── Data shown

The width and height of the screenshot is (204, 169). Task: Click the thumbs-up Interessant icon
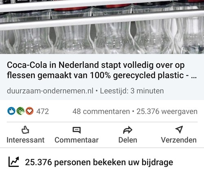[x=25, y=130]
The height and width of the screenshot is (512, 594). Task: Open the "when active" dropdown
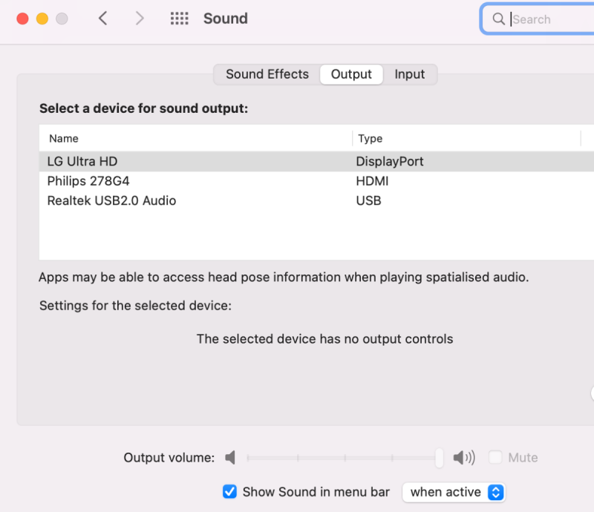coord(454,492)
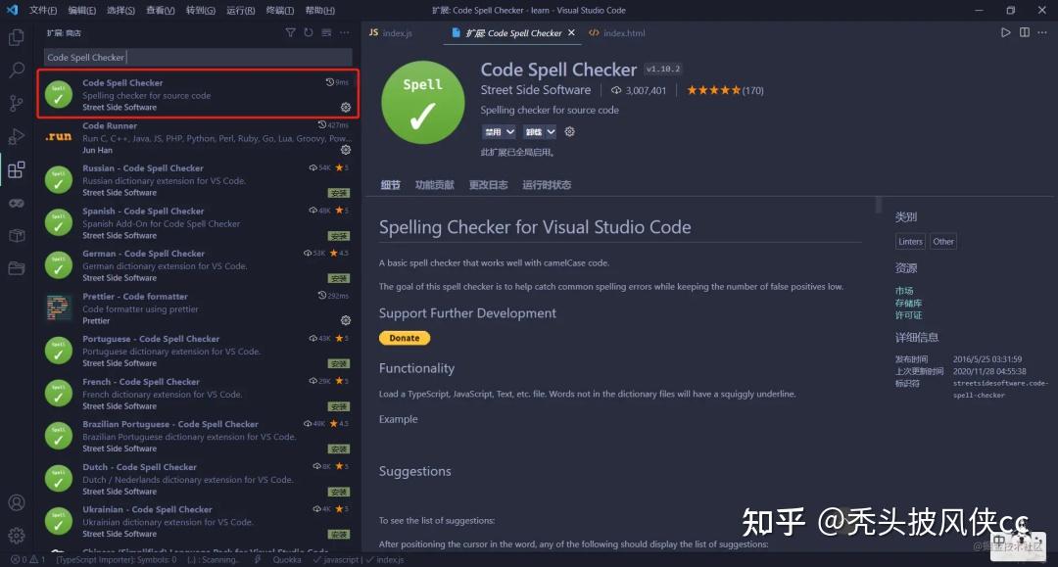Focus the extension search input field
1058x567 pixels.
tap(198, 58)
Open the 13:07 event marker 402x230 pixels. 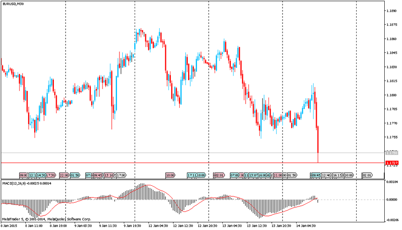(x=254, y=175)

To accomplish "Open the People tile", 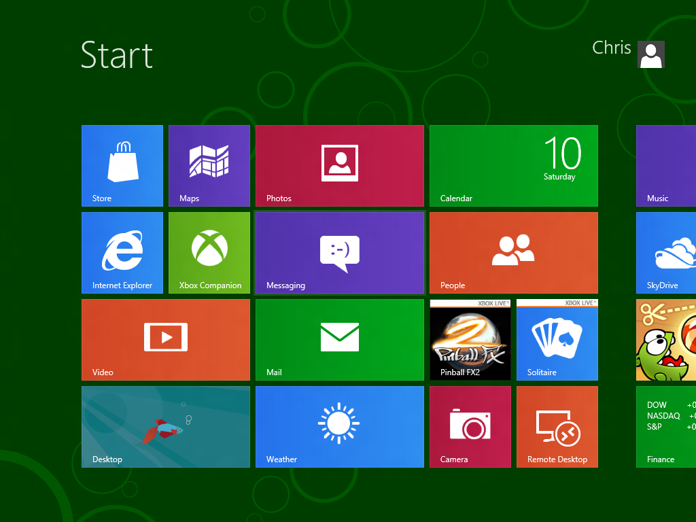I will coord(514,252).
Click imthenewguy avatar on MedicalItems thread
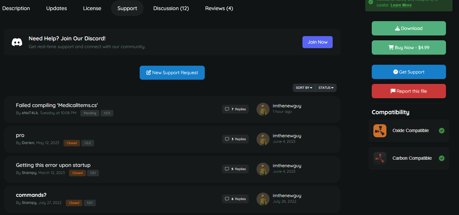 [x=263, y=109]
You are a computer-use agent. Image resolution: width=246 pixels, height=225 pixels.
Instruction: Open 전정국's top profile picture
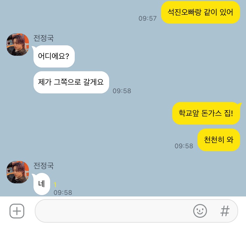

────

• **Directions for this task**: Reproduce, exactly and with no pictures, the lines from the line containing "You are a computer-use" through the closing line of the data above, keeping both ends.

• **Result of the task**:
You are a computer-use agent. Image resolution: width=246 pixels, height=225 pixels.
Instruction: Open 전정국's top profile picture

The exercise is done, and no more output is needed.